**SUPPLIED RECORDS**
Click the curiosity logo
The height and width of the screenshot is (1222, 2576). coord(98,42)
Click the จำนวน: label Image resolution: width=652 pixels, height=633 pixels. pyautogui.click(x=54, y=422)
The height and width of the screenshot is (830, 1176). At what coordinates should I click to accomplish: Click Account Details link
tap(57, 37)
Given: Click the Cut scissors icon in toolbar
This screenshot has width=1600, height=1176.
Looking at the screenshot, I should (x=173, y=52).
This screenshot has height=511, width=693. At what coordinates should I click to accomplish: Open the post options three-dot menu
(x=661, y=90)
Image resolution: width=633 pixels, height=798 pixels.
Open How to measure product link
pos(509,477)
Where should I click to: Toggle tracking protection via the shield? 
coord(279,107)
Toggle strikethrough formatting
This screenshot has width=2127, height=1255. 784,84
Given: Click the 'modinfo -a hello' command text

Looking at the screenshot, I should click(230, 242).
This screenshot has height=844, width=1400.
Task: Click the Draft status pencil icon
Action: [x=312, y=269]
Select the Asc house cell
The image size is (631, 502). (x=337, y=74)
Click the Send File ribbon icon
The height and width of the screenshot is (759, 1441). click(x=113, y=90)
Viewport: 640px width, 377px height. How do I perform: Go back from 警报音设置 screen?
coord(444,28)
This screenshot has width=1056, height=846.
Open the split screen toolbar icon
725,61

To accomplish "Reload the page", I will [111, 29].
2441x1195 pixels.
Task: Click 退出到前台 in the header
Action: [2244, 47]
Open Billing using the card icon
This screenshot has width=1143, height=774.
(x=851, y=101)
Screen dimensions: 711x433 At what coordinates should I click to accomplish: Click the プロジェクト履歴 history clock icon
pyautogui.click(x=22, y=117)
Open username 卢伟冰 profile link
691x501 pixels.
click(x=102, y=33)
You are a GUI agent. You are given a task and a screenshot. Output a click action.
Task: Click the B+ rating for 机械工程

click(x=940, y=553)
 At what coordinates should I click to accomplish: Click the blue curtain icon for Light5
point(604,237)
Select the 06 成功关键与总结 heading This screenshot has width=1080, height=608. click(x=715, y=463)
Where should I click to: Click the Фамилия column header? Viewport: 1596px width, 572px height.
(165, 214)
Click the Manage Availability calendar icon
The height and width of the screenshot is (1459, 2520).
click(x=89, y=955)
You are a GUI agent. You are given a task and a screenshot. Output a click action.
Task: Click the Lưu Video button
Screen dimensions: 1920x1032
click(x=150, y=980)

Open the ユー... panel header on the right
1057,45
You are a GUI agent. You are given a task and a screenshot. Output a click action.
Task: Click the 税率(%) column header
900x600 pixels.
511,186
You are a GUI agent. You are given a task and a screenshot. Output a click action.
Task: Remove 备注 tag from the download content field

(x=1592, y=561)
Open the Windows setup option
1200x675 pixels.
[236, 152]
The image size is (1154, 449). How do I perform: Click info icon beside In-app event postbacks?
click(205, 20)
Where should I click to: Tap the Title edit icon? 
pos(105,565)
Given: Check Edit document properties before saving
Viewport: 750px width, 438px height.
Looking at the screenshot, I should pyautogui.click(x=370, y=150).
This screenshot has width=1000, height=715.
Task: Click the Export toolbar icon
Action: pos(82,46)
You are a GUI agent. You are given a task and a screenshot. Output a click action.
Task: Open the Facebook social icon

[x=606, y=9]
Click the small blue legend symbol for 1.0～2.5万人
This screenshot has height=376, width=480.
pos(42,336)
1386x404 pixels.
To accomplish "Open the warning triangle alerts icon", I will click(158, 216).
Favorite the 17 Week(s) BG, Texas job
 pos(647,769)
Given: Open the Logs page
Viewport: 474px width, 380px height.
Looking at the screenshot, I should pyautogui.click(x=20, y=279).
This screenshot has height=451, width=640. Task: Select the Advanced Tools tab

**THE EXERCISE**
Lay out the lines from the one containing "Viewport: 640px width, 377px" through the one containing "Select the 06" as a Markdown table with the columns Index and Line. Number each line and leave out any blank ones.

**RESPONSE TO THIS EXERCISE**
| Index | Line |
|---|---|
| 1 | Viewport: 640px width, 377px height. How do I perform: Go back from 警报音设置 screen? |
| 2 | coord(444,28) |
| 3 | This screenshot has width=1056, height=846. |
| 4 | Open the split screen toolbar icon |
| 5 | 725,61 |
| 6 | To accomplish "Reload the page", I will [111, 29]. |
| 7 | 2441x1195 pixels. |
| 8 | Task: Click 退出到前台 in the header |
| 9 | Action: [2244, 47] |
| 10 | Open Billing using the card icon |
| 11 | This screenshot has width=1143, height=774. |
| 12 | (x=851, y=101) |
| 13 | Screen dimensions: 711x433 At what coordinates should I click to accomplish: Click the プロジェクト履歴 history clock icon |
| 14 | pyautogui.click(x=22, y=117) |
| 15 | Open username 卢伟冰 profile link |
| 16 | 691x501 pixels. |
| 17 | click(x=102, y=33) |
| 18 | You are a GUI agent. You are given a task and a screenshot. Output a click action. |
| 19 | Task: Click the B+ rating for 机械工程 |
| 20 | click(x=940, y=553) |
| 21 |  At what coordinates should I click to accomplish: Click the blue curtain icon for Light5 |
| 22 | point(604,237) |
| 23 | Select the 06 成功关键与总结 heading This screenshot has width=1080, height=608. click(x=715, y=463) |